At half past one, we left the hotel in the rental car. He drove because he would never have it any other way, and we got on Madison Avenue and followed it east, away from the Mississippi River. The brick university was so close we could have walked it, the Regional Forensic Center across the street from a tire store and the Life Blood Donor Center. Marino parked in back, near the public entrance of the medical examiner's office.

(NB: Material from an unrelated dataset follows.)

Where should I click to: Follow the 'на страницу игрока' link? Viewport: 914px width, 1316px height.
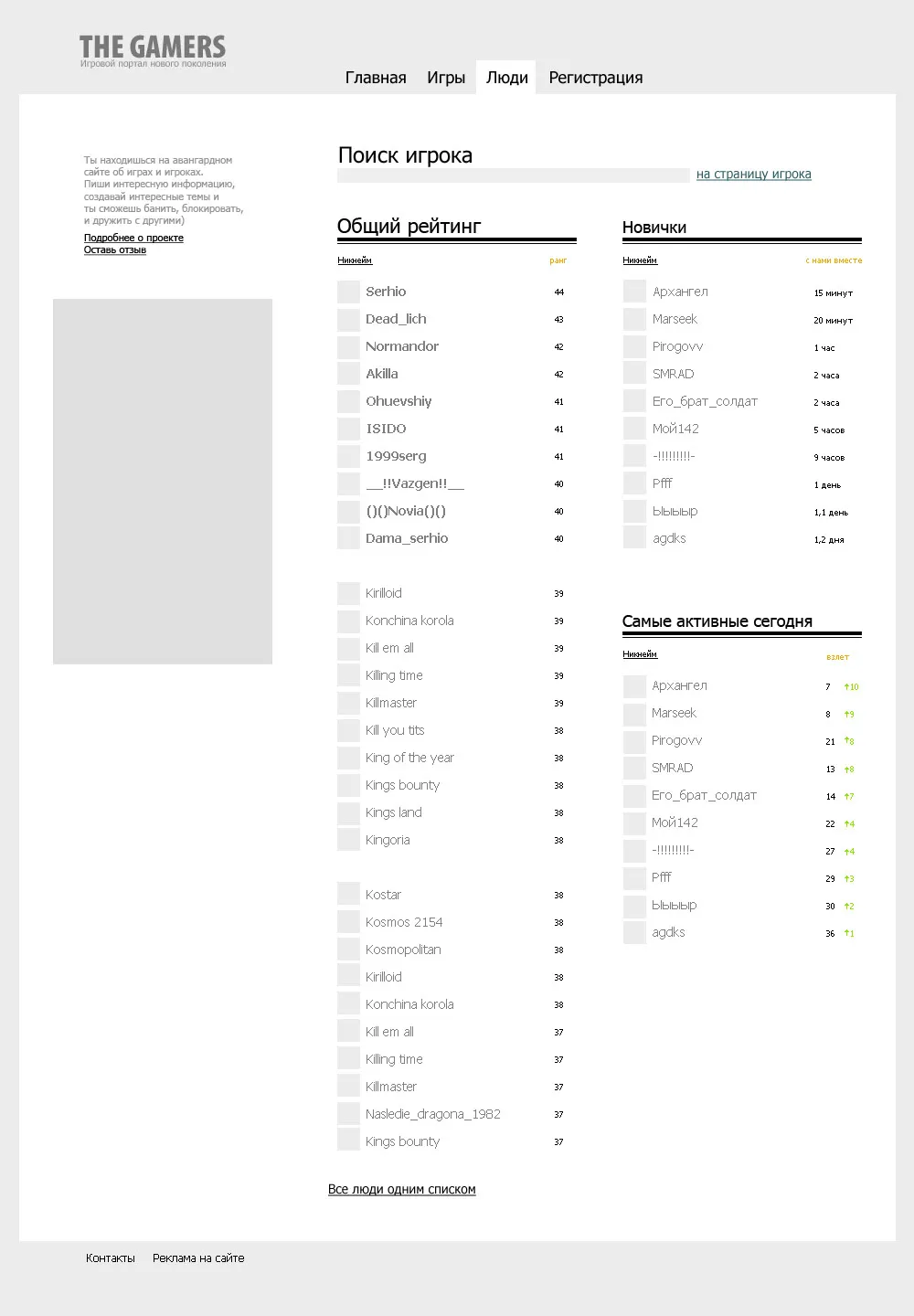(x=753, y=175)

The facility was funded by the county and about the size of my central district office in Richmond. There were three forensic pathologists, and also two forensic anthropologists, which was very unusual and enviable, for I would have loved to have someone like Dr. David Canter
on my staff. Memphis had yet another distinction that was decidedly not a happy one. The chief had been involved in perhaps two of the most infamous cases in the country. He had performed the autopsy of Martin Luther King and had witnessed the one of Elvis.

“If it's all the same to you,” Marino said as we got out of the car, “I think I'll make phone calls while you do your thing.”

“Fine. I'm sure they can find an office for you to use.”